Por que uma fala do CEO da Apple fez as ações da Micron avançarem quase 4%
Fala de Tim Cook sobre custos de memória, bem como capex elevado da Amazon animam investidores

As ações da Micron Technology avançam nesta sexta-feira, 31, embaladas pelos resultados da Apple e da Amazon divulgados na véspera. Os papéis da empresa (MU) subiam quase 4%, cotados a US$ 904,00 no pré-mercado, às 8 horas (horário de Brasília).
As negociações do pregão da quinta-feira, 30, também levaram a companhia a subir 19%. Uma recuperação rápida depois que a ação havia fechado a US$ 739 na quarta-feira, 29, em meio a dúvidas sobre a sustentabilidade do boom de memória para a inteligência artificial (IA), segundo a Barron's.
Parte dessas dúvidas perdeu força depois do CEO da Apple, Tim Cook, comentar as pressões de custo enfrentadas pela fabricante do iPhone. "Para setembro, esperamos pagar custos de memória ainda mais altos", o que deve favorecer ainda mais a Micron, já que ela fabrica chips de memória.
Nos últimos doze meses, os papéis da Micron acumulam ganho superior a 700%.

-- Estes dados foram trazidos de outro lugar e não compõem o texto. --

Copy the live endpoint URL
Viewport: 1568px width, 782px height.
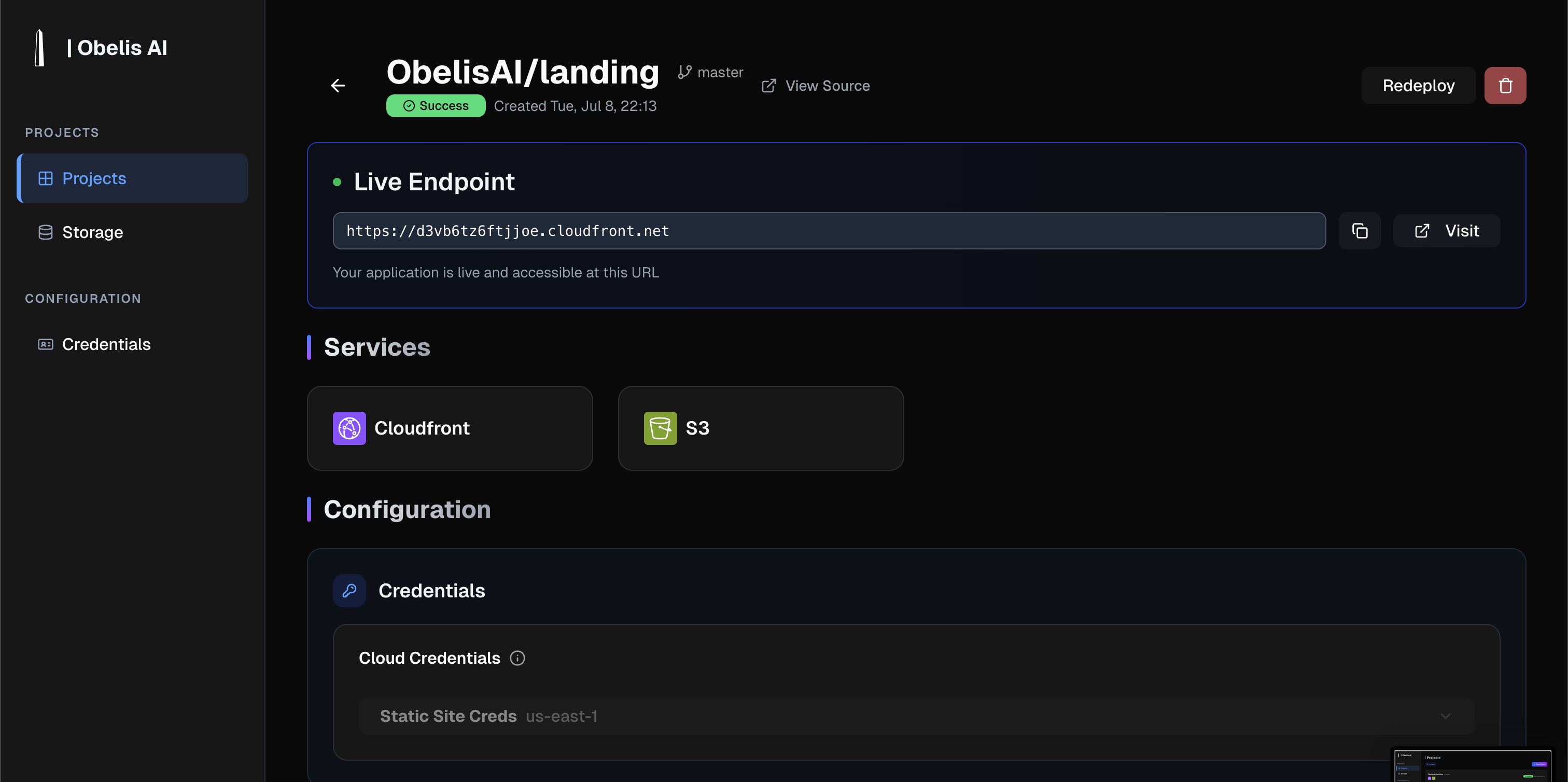(1360, 230)
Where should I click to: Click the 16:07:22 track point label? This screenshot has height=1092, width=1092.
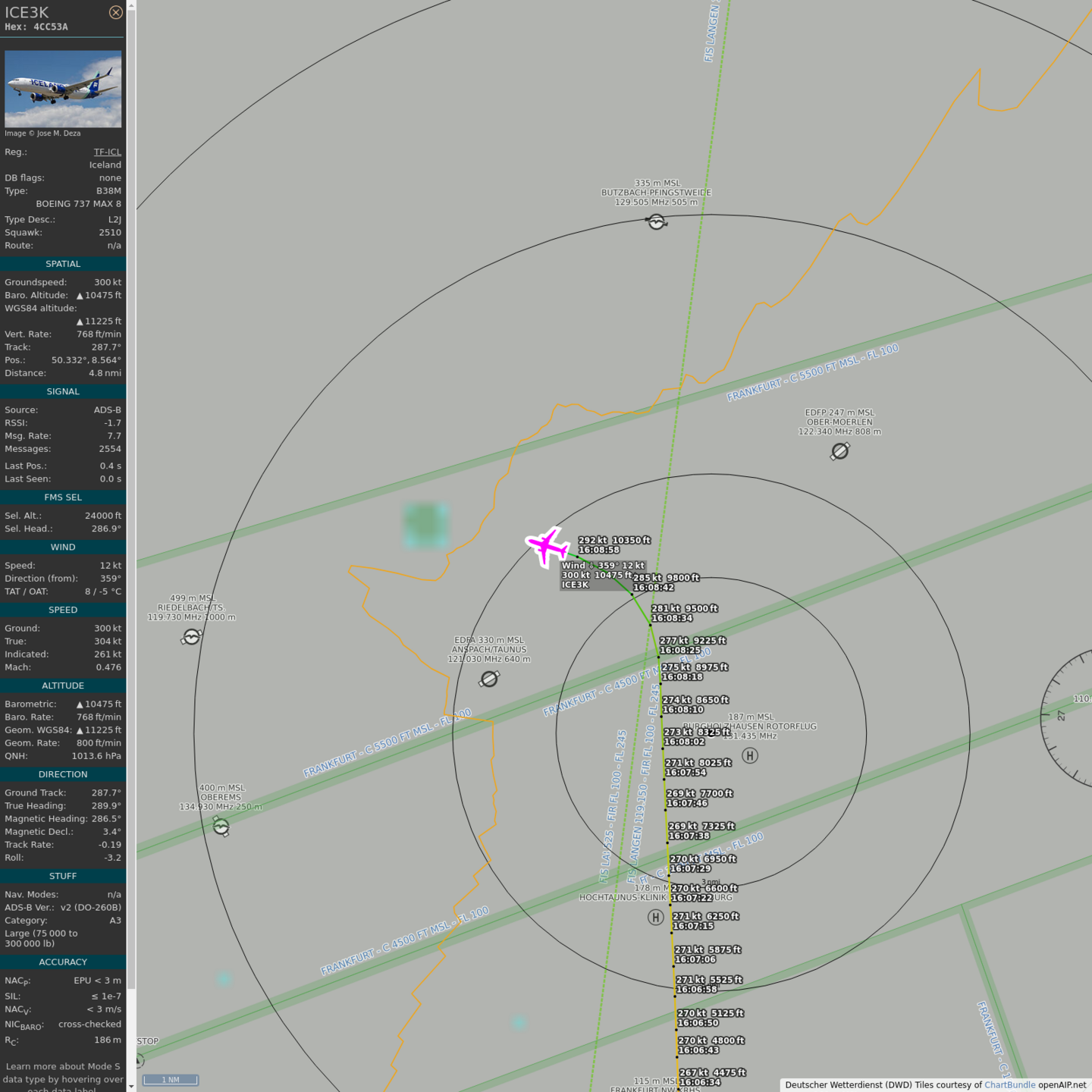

O que Cook não disse também pesou
Tão relevante quanto a fala de Cook sobre custos mais altos foi o que ficou de fora do discurso. O executivo mencionou apenas de forma cautelosa a possibilidade de novos fornecedores entrarem no mercado de memória, mas não fez qualquer referência a planos da Apple de comprar componentes de empresas chinesas para equipar seus dispositivos vendidos na China.
O tema é sensível para o mercado porque, segundo reportagem publicada pelo Wall Street Journal na semana anterior, a Apple vem pressionando o governo de Donald Trump para obter autorização de usar chips de memória fabricados na China em aparelhos comercializados fora dos Estados Unidos.
A possibilidade de uma entrada maciça de chips chineses no mercado tem sido um dos fatores que pressionam as ações da Micron nos últimos meses, mas o risco ainda é visto como distante pelos investidores.
Amazon reforça aposta em infraestrutura de IA
Enquanto a fala de Cook aliviou parte da cautela em torno da Micron, a Amazon contribuiu com outro estímulo para o papel, ao elevar sua projeção de capex para 2026, de US$ 200 bilhões para US$ 220 bilhões, sinalizando manutenção do ritmo forte de gastos em infraestrutura de IA.
Esse tipo de expansão tende a beneficiar diretamente fornecedores de componentes como a Micron, que fabrica memória usada em servidores voltados a cargas de trabalho de IA.
Com o cenário de demanda ainda aquecido, o mercado segue projetando crescimento de lucro para a Micron pelos próximos três anos, impulsionado pelos gastos elevados em IA, conforme informações divulgadas pela Barron's.
Mesmo após as fortes altas recentes, a ação é negociada a um múltiplo preço sobre lucro projetado inferior a seis vezes, acrescentaram dados da FactSet divulgados pela Barron's. Um patamar considerado baixo para uma empresa com essa trajetória de valorização.